Imagine, though, if The Watcher wasn’t a huge alien infant, but was instead the fragile form of Palestinian filmmaker Elia Suleiman. Instead of purposefully appearing at major moments within an overarching fictional narrative, he drifts across a twee representation of the globe in order to arrive in New York to meet regarding finance for his new film. Then swap the mute surveillance of cosmic happenings for the nebbish Suleiman silently watching wry moments of human interaction which have subtly symbolic relevance to the situation in the Middle East, and you’ve got It Must Be Heaven.

It Must Be Heaven review

A quick scan of reviews for It Must Be Heaven give a positive reaction for this film, but one word of caution does seem to persist: ‘patience’. You need ‘patience’ for this film, as the quizzical Suleiman watches his neighbour help himself to lemons from the tree in our hero’s yard; as the plaintive Suleiman sits across from twin brothers in a bar complaining about their order; while the stoic Suleiman watches some bloke take a piss against a wall.


Should watching a film necessitate the audience possess a quality which is so rarefied Western religion holds it up as near to saintliness? If you’re part of the so-called MTV generation then this film is going to end up a bit of a slog, a cinematic stare out competition as the silent Suleiman endlessly wanders through empty cityscapes to look at, for instance, a couple of road sweepers playing an ersatz game of golf with their brushes and some trash.

It Must Be Heaven review

Like the recurring motif of militarism (tanks thundering about occasionally in the background, men marching) which threads throughout the film, the scene of the chap having a slash against the wall is indicative of the film’s whimsical symbolism. In the foreground some police harass an innocent man, while this micturate act of civil disobedience is ignored within the same frame. Those who enact the law are flawed, and are duly committed to harassment, rather than safeguarding. Police are ubiquitous in It Must Be Heaven. We see them prancing about in formation upon segways, and, more sinisterly, driving alongside the vacant Suleiman on the highway with a blindfolded woman in the back. Authority is both menacing and frivolous in It Must Be Heaven’s sledgehammer ideologies.


Could this last scene be a comment on how women in Palestine are cut from political and personal discourse? It is difficult to tell, as the imagery in It Must Be Heaven is poetic rather than polemic. Abstract and suggestive, not direct and demonstrative. And, anyway, the portrayal of women is at times a bit cringe otherwise.
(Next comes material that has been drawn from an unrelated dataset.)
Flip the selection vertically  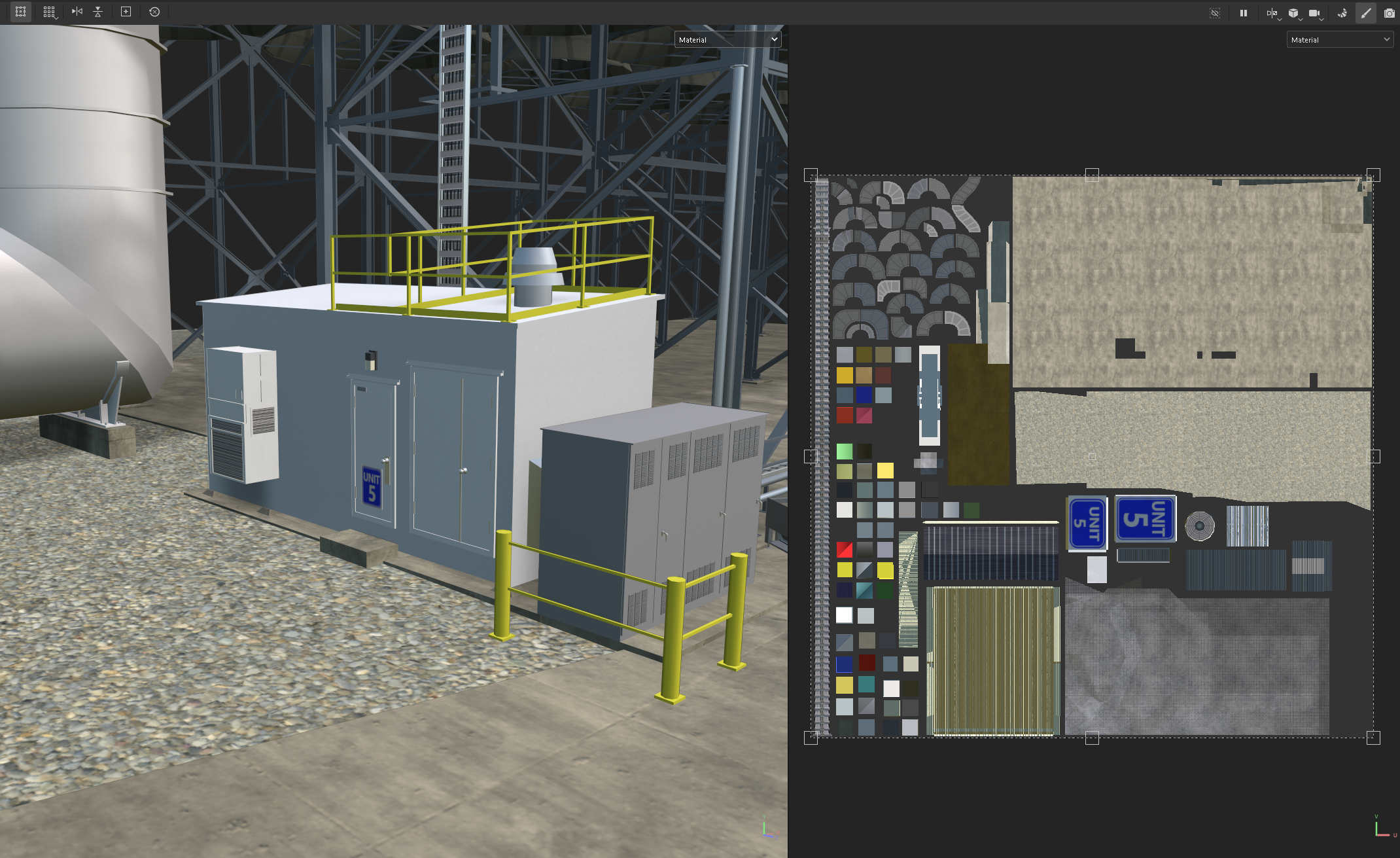[97, 11]
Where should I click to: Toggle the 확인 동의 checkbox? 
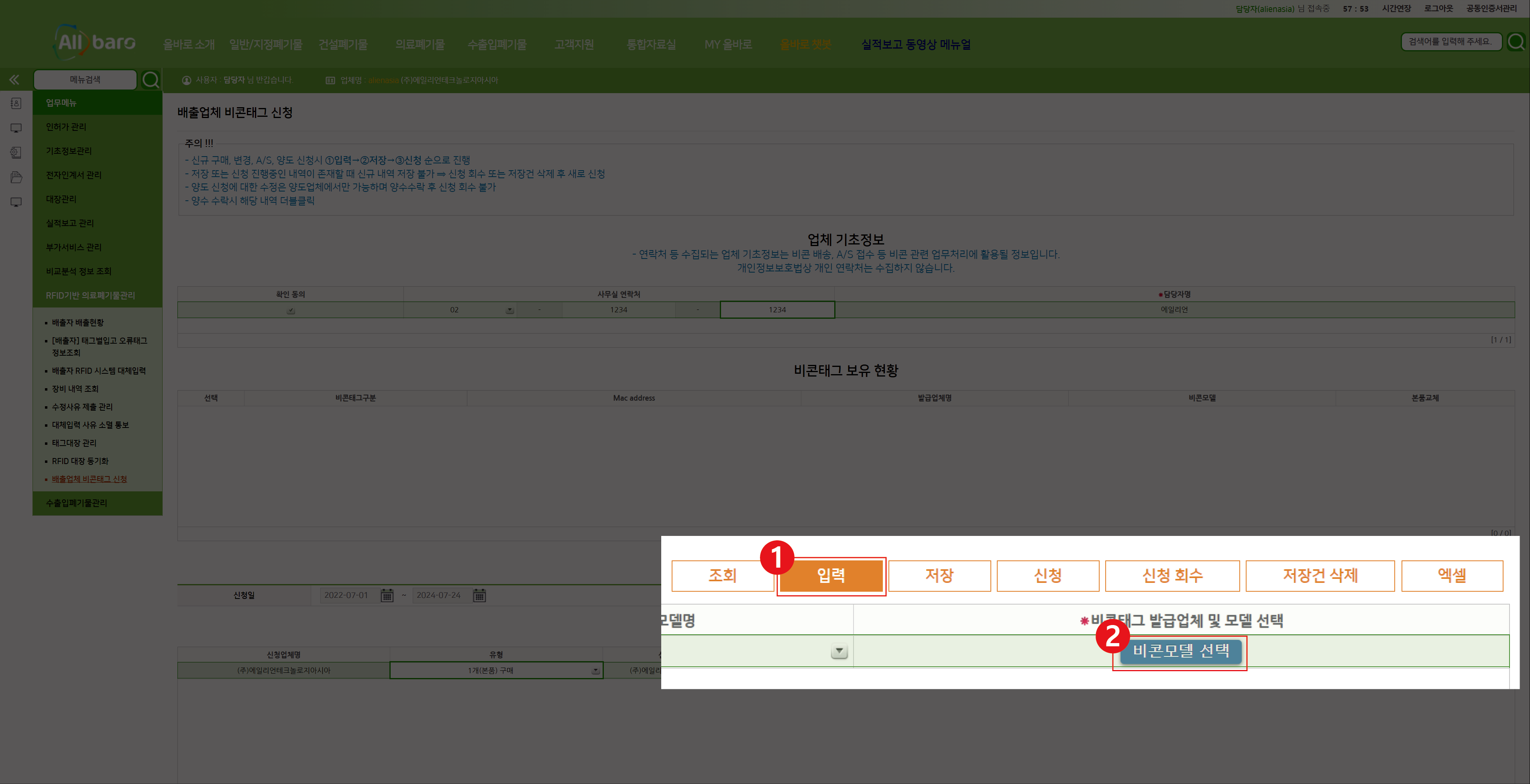point(290,310)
We see the deadpan Suleiman checking out a parade of admittedly very fit women of all creeds and colours while at a Parisian café with Nina Simone playing on the soundtrack. It's meant to be cute, but to me it seemed a bit improper. Just as when the gawping Suleiman spies on various women going about their business from his hotel room. The sedate Suleiman is like a boater wearing Brian De Palma character who unfortunately just ends up voyeuring a cleaner or someone watching television instead of something interesting like shagging or a murder.

It Must Be Heaven review

Within his body of film, critics have likened the passive Suleiman to Keaton or Tati. However, the character which the slightly annoying Suleiman, with his open-eyed double takes and pseudo-stoned disassociation, reminded me most of was Kevin Smith’s Silent Bob, with all his goonish muggings. Just as with that character, the shtick here also wears a bit thin.

Nonetheless, it is clear why It Must Be Heaven was warmly received at Cannes 2019. There is a mannered, neat artistry to the photography, and an immersion evident especially in the early ‘lemon stealing’ tableaus where you can almost feel the warm Nazarene breeze soft lifting the citrus scents. The imagery is precociously absurdist, the abstracted narrative clever-but-not-too-clever. Plenty to like, I suppose. But, of all the hundreds of four colour chancers who were published and pulped, I think there is a reason why the perennially backgrounded The Watcher never starred in a comic-book of his very own.

It Must Be Heaven is in UK/ROI cinemas from June 18th.